The consumption function represents the relationship between income and consumption spending. By calculating the marginal propensity to consume, we can find the equation of the consumption function. The equilibrium is determined by setting consumption equal to income.
The consumption function measures how consumption spending changes in response to changes in income. It shows the relationship between income and consumption.

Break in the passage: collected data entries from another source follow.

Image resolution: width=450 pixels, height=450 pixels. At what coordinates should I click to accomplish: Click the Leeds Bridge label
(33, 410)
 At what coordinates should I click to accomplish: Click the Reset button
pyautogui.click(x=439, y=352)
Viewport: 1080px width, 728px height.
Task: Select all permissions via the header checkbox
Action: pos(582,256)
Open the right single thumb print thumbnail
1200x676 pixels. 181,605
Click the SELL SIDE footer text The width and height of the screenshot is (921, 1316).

To find the consumption function, we need to calculate the marginal propensity to consume (MPC) using the given information:
MPC = change in consumption / change in income
MPC = ($7,250 - $6,500) / ($11,000 - $10,000) = $750 / $1,000 = 0.75
The consumption function is C = a + MPC * Y, where C is consumption, a is autonomous consumption, MPC is the marginal propensity to consume, and Y is income.

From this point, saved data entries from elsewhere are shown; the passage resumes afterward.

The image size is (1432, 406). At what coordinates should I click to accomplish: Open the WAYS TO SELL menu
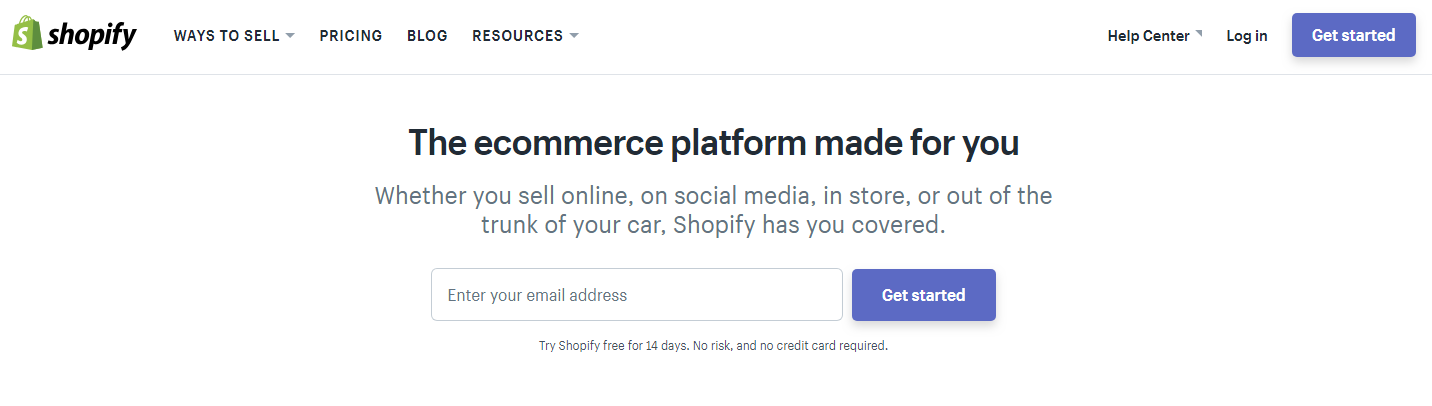click(226, 36)
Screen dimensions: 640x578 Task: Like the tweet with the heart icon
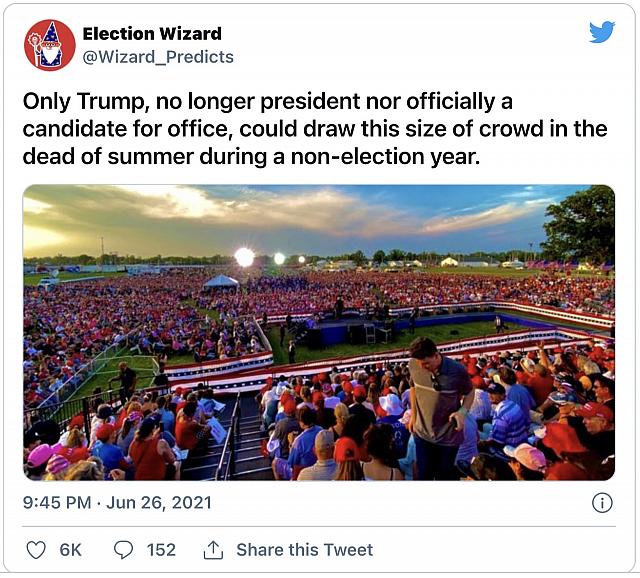tap(36, 550)
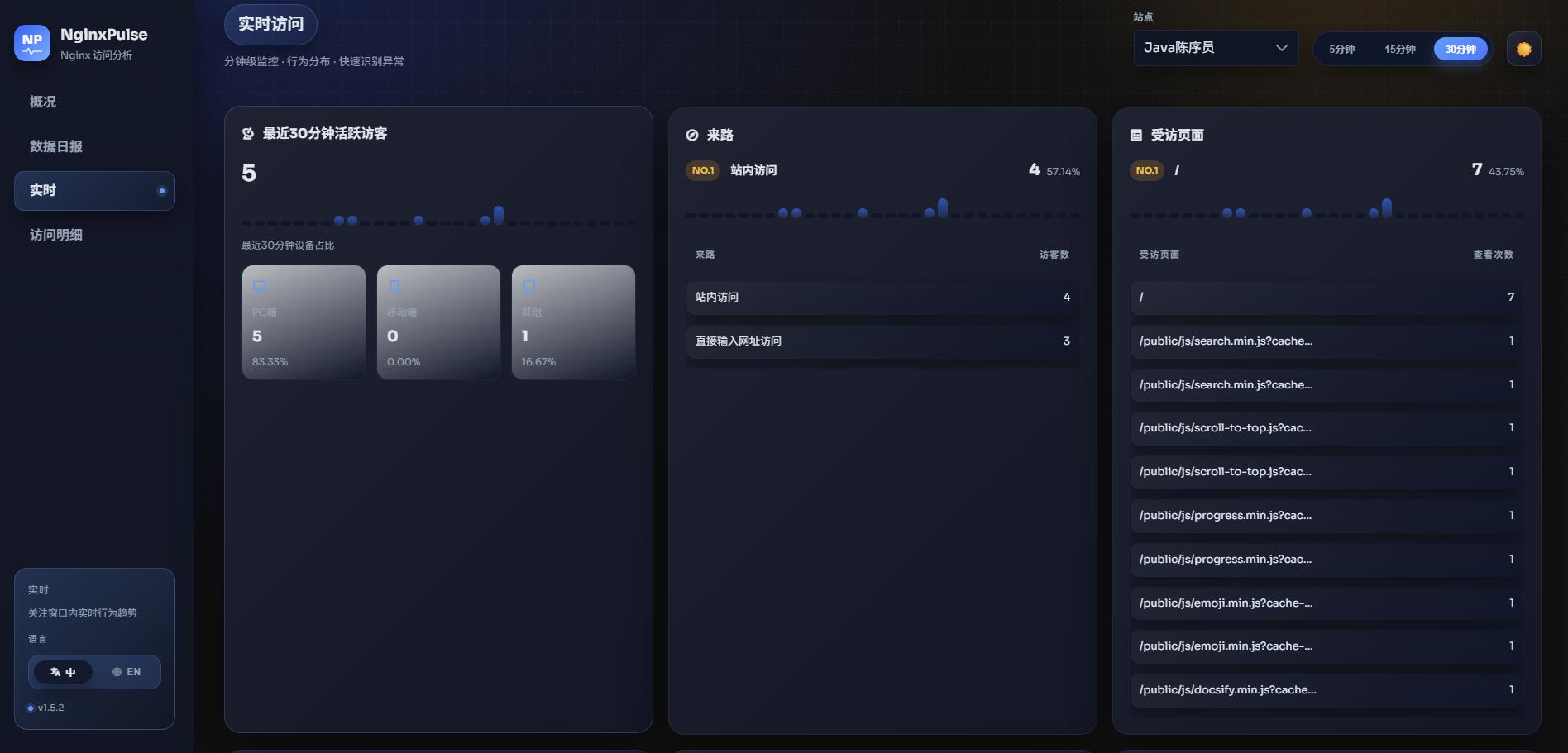Click the NginxPulse NP logo icon

point(32,43)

Using the values given, we can find the equation of the consumption function:
$7,250 = a + 0.75 * $11,000
a = $7,250 - 0.75 * $11,000 = $7,250 - $8,250 = -$1,000
Therefore, the consumption function is C = -$1,000 + 0.75Y.
To determine the equilibrium, we set consumption equal to income:
C = Y
-$1,000 + 0.75Y = Y
0.25Y = $1,000
Y = $1,000 / 0.25 = $4,000
So, the equilibrium income in this economy is $4,000.